_Podany fragment_:
----
Więcej podobnych artykułów przeczytasz na stronie głównej Gazeta.pl
Wiele osób, które zbierały oszczędności na książeczce mieszkaniowej, nadal z nich nie skorzystało. Czy można na niej jeszcze zarobić? Jak się okazuje, dokument może okazać się prawdziwym skarbem. Mimo upływu lat nadal ma sporą wartość.
Dzięki książeczce mieszkaniowej osoby żyjące w czasach PRL-u mogły gromadzić oszczędności na zakup własnego lokum. Jednak jak w zasadzie działał? Pieniądze odłożone na zakup nieruchomości były zapisywane w dokumencie i potwierdzane przez pieczątki i podpisy urzędników. Najwięcej dokumentów tego typu wydał PKO Bank Polski. Rozpoznasz je po charakterystycznej zielonej okładce. Jeśli więc znajdziesz w domu małą książeczkę w tym kolorze, możliwe, że odkopałeś prawdziwy relikt PRL-u.
----
_Pokazane wiersze_:
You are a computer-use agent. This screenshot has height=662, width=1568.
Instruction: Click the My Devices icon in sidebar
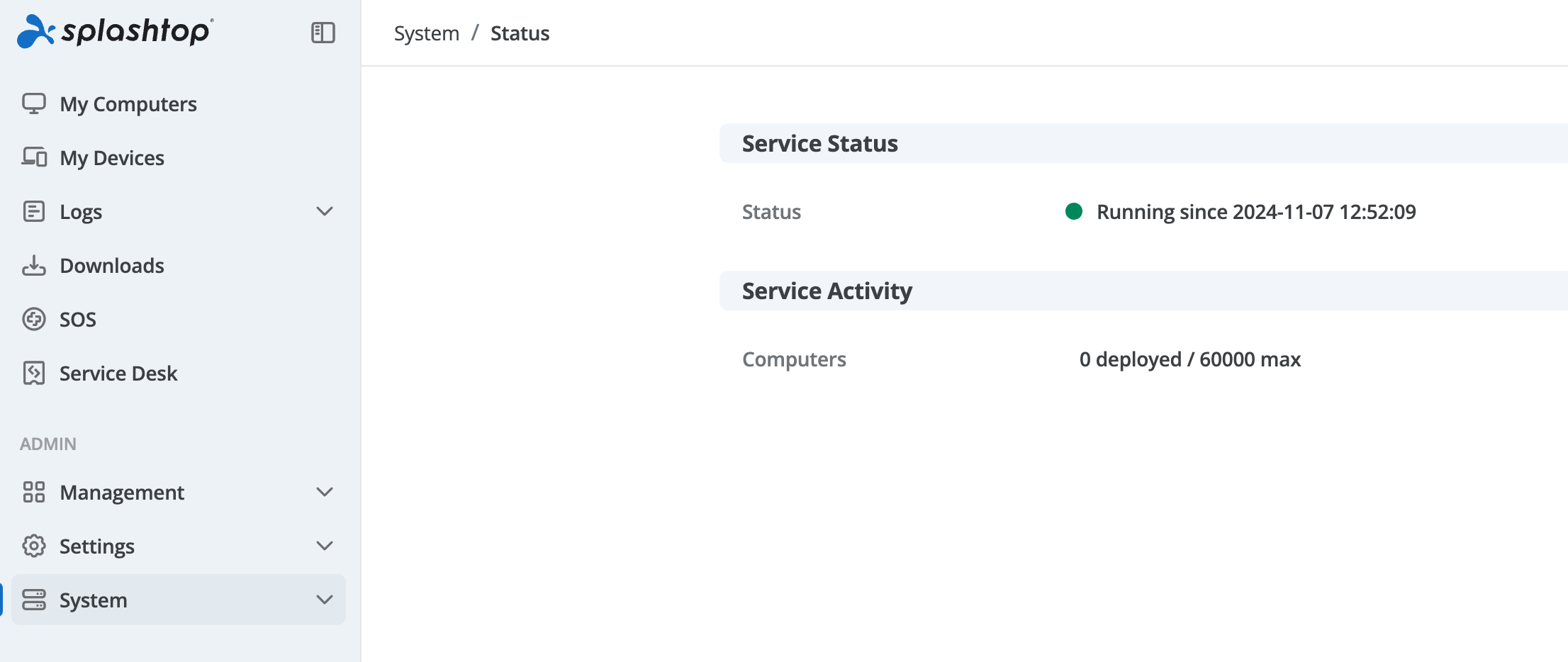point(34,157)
----
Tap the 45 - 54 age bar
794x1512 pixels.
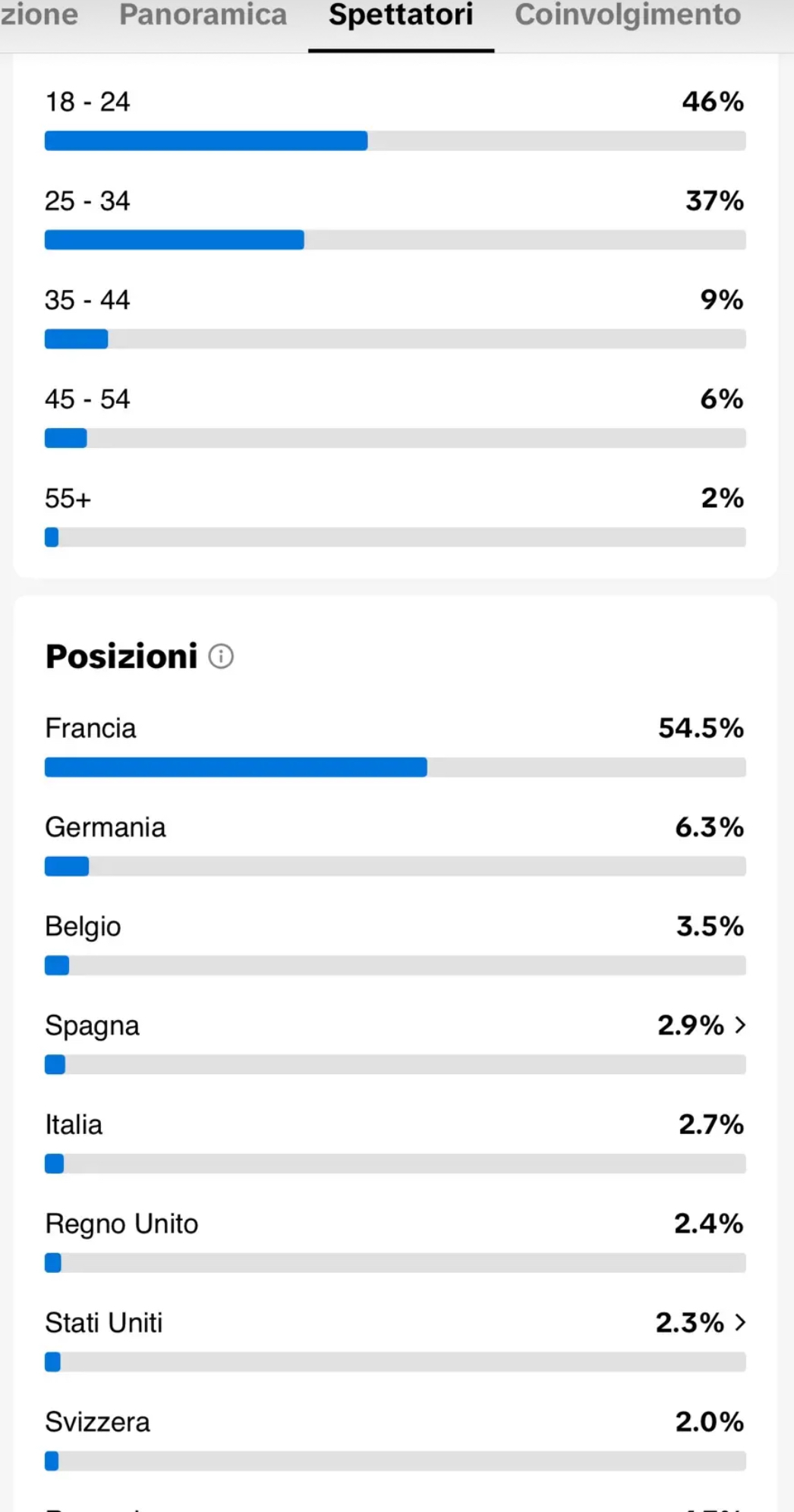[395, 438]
----
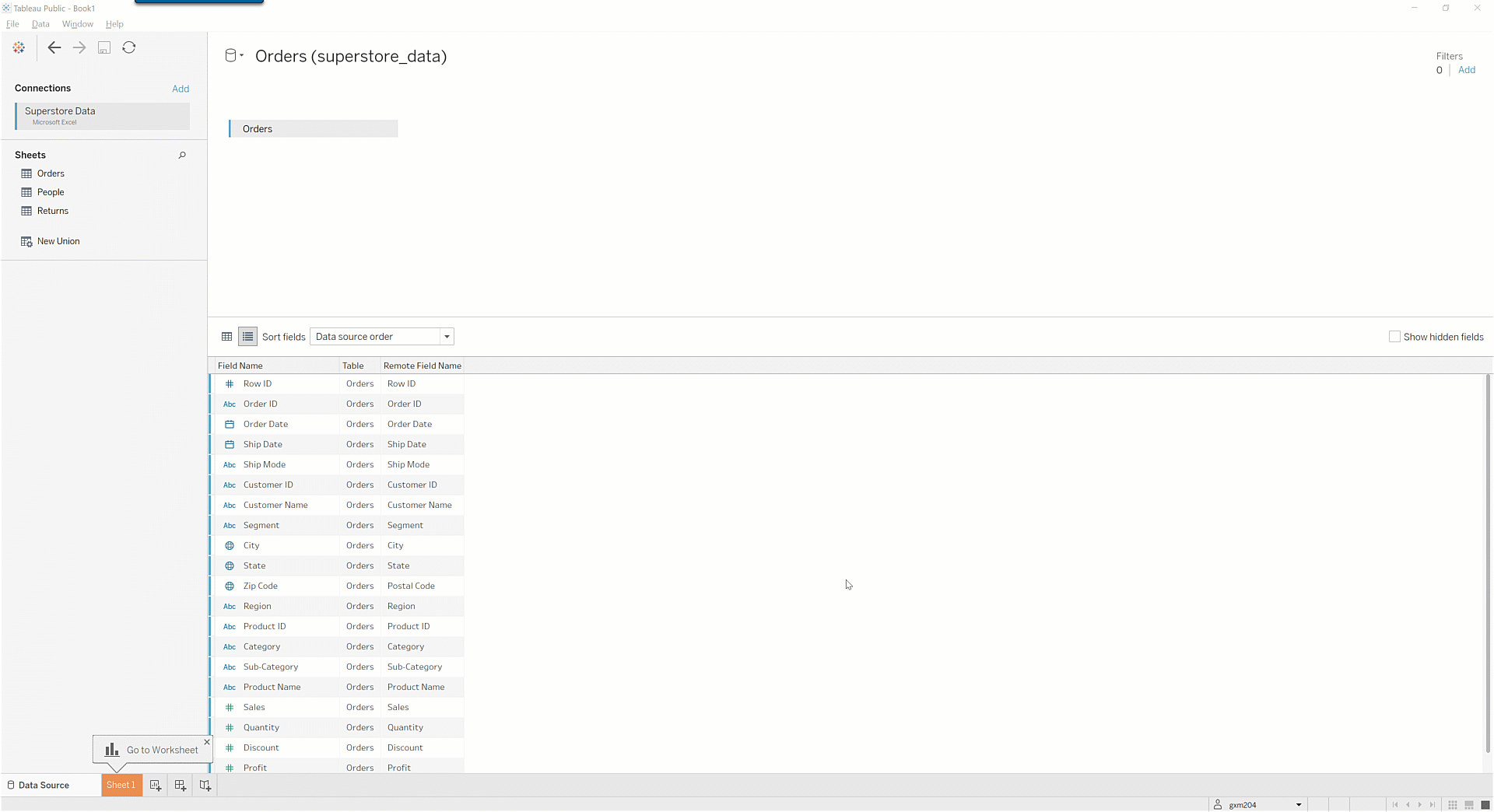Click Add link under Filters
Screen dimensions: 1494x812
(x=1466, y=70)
----
_Cel zadania 1_:
Streść tekst o książeczkach mieszkaniowych w dwóch zdaniach.
_Cel zadania 2_:
Podaj dalszy ciąg tekstu o książeczkach mieszkaniowych od miejsca, w którym się kończy.

_Oczekiwana odpowiedź 1_:
Wiele osób, które odkładały pieniądze na książeczce mieszkaniowej, wciąż z nich nie skorzystało, a dokument mimo upływu lat nadal ma sporą wartość. W czasach PRL-u książeczka pozwalała gromadzić oszczędności na zakup własnego lokum, wpłaty potwierdzano pieczątkami i podpisami urzędników, a najwięcej takich dokumentów, rozpoznawalnych po zielonej okładce, wydał PKO Bank Polski.

_Oczekiwana odpowiedź 2_:
Przez hiperinflacje, której doświadczyli ludzie żyjący w PRL-u, oszczędności zebrane na książeczkach mieszkaniowych znacznie straciły na wartości. Nie oznacza to jednak, że dokumenty są dzisiaj zupełnie bezużyteczne. Wiele z nich można spieniężyć. Oprócz tego na podstawie zaświadczenia można ubiegać się o premię gwarancyjną. Suma, jaką można otrzymać, wyliczana jest na podstawie ceny za metr kwadratowy w budownictwie mieszkaniowym.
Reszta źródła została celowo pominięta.